**What the exercise asks:** Reproduce verbatim the part of the lines below that opens with the line containing "At what coordinates" and runs through the end of the lines, with both ends included. Leave the pictures out of your answer.

**Source records:**
--

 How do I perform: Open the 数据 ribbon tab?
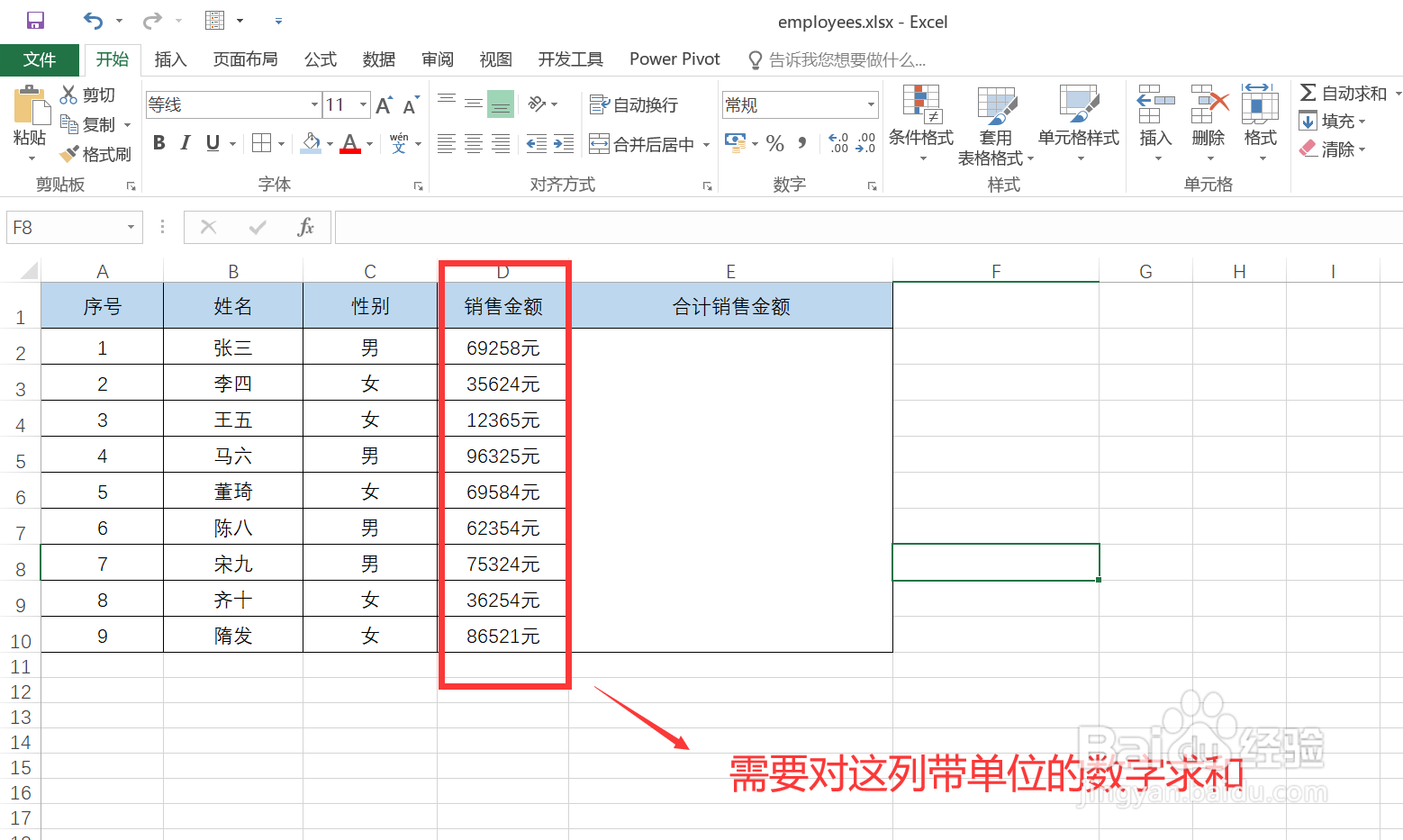(x=378, y=59)
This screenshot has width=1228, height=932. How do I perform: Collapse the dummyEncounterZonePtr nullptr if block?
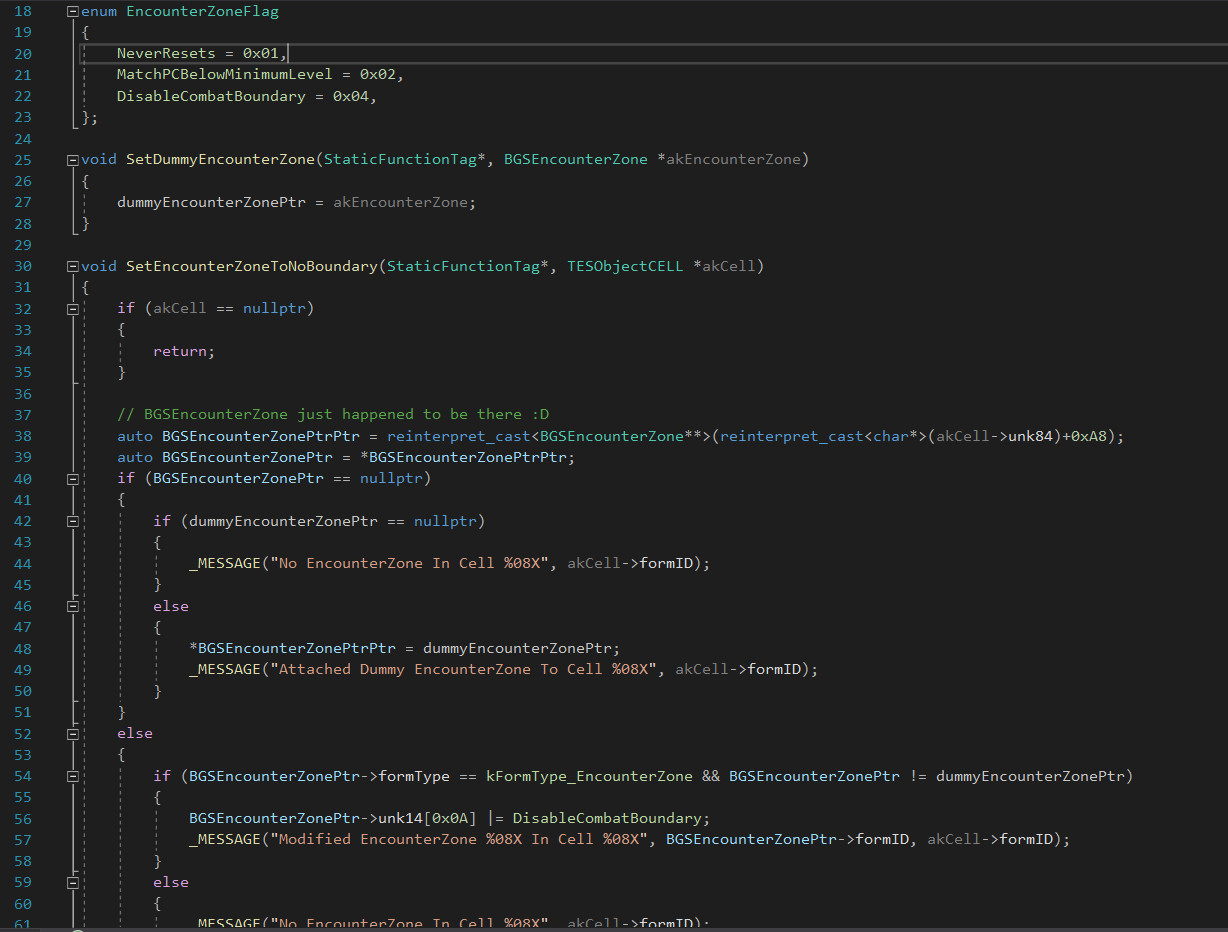coord(72,521)
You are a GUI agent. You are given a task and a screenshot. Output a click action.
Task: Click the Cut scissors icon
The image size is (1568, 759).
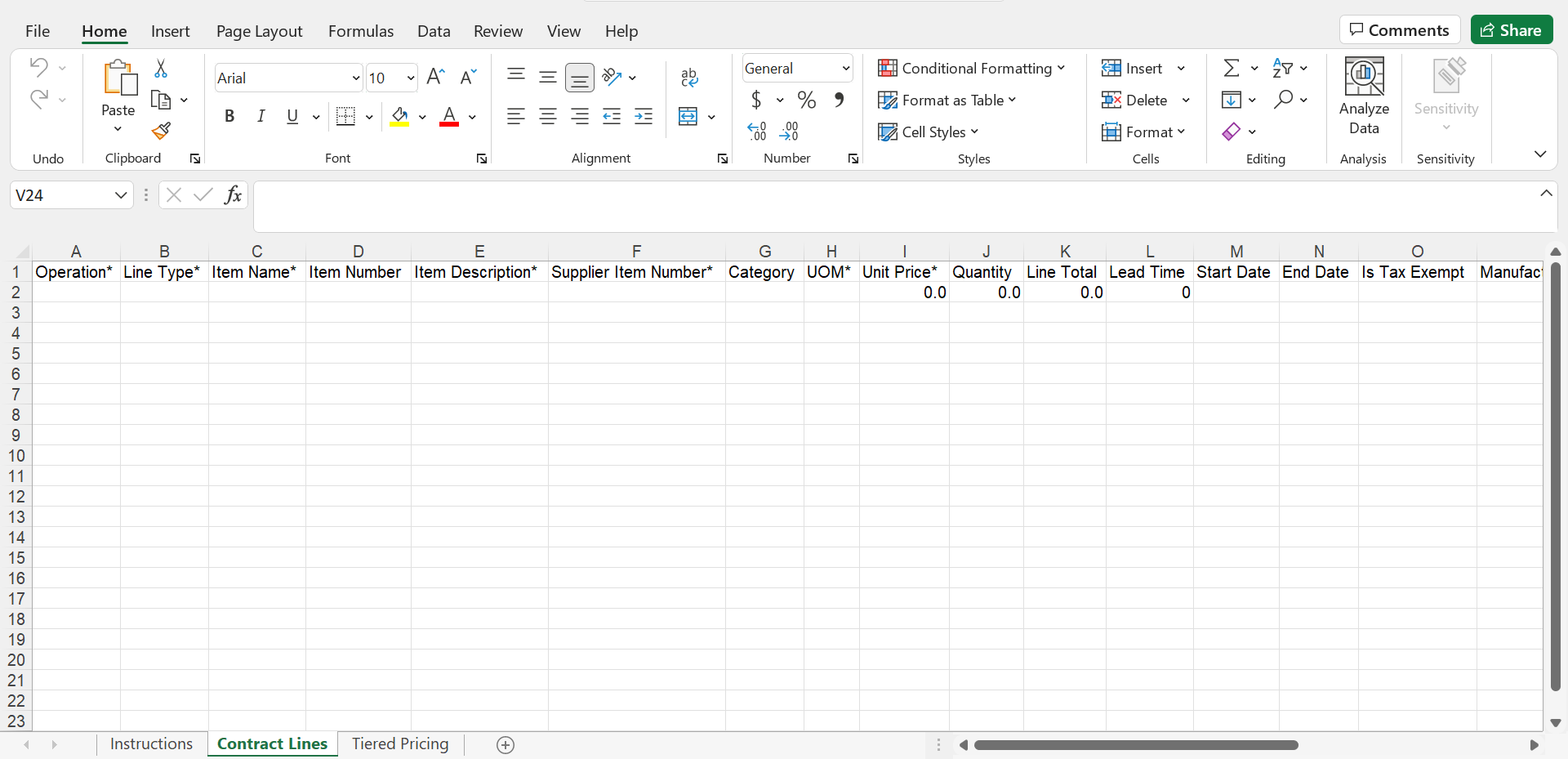point(161,69)
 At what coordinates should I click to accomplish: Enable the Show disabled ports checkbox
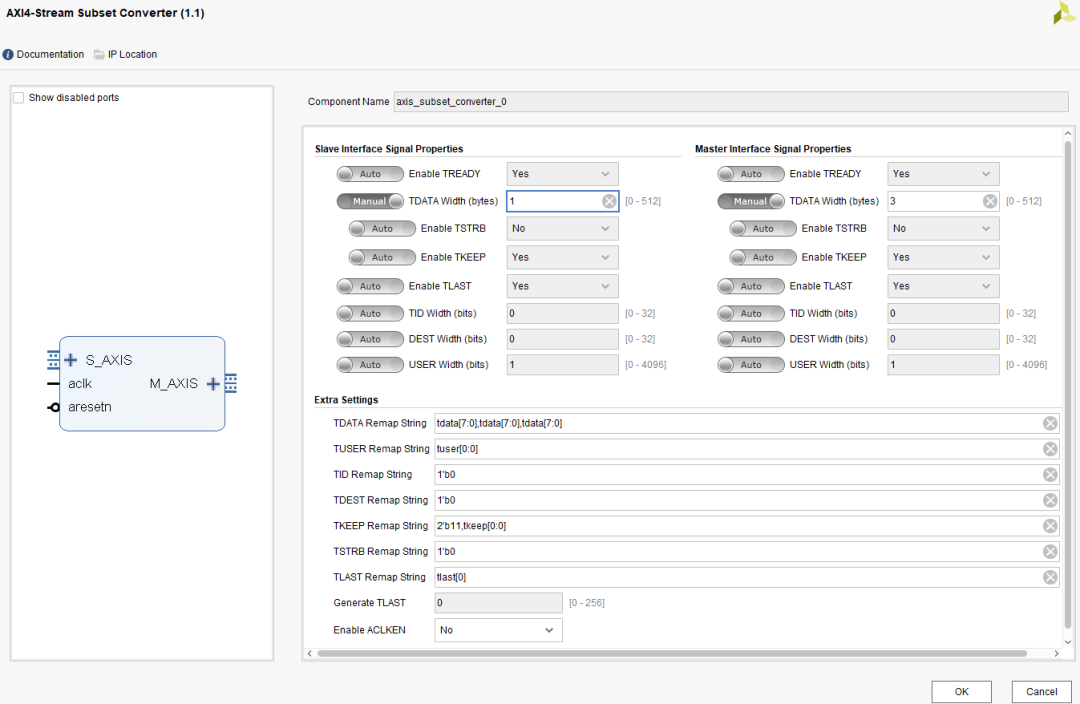point(19,98)
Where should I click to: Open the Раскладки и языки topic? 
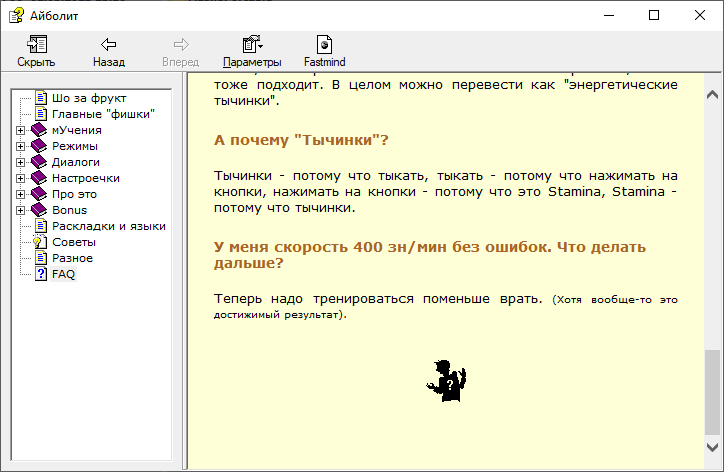point(108,226)
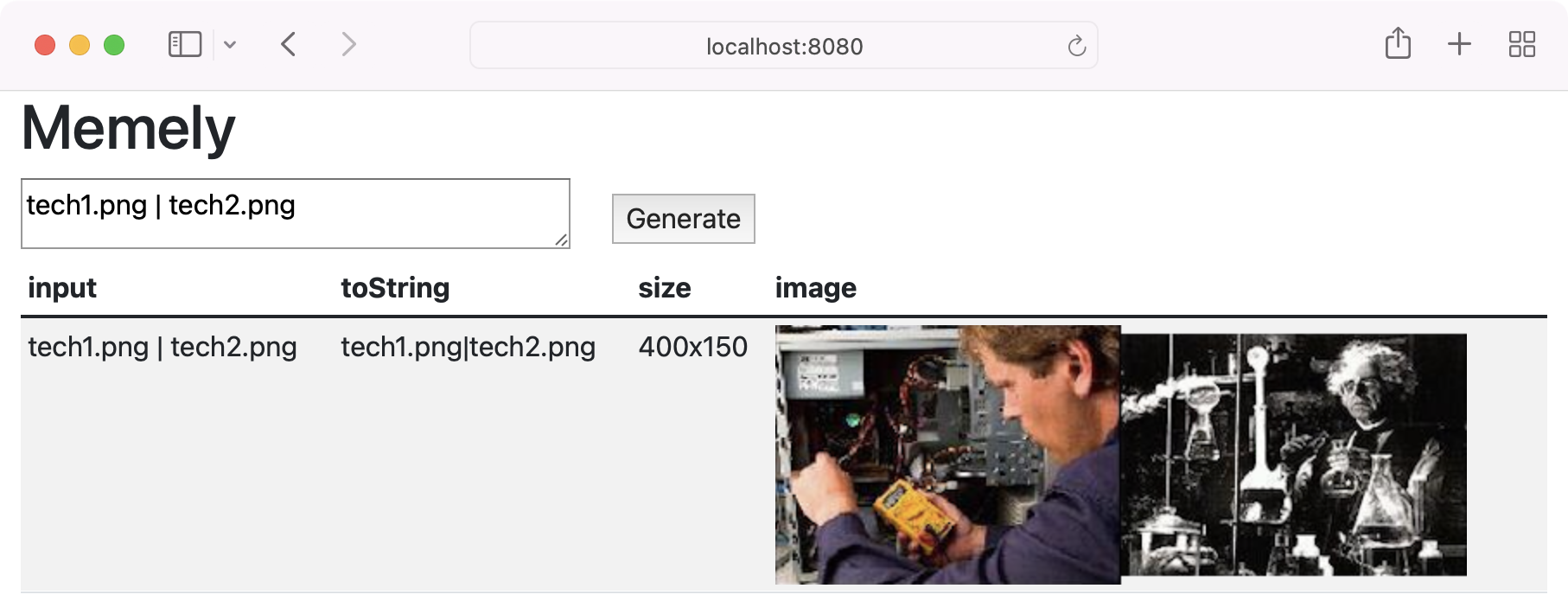The height and width of the screenshot is (614, 1568).
Task: Click the computer technician image
Action: (947, 455)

--

**Answer to this task:**
 At what coordinates should I click to accomplish: Enable the Show disabled ports checkbox
point(19,98)
Where should I click to: Open the Раскладки и языки topic? 
point(108,226)
The height and width of the screenshot is (614, 1568).
Task: Click the computer technician image
Action: (947, 455)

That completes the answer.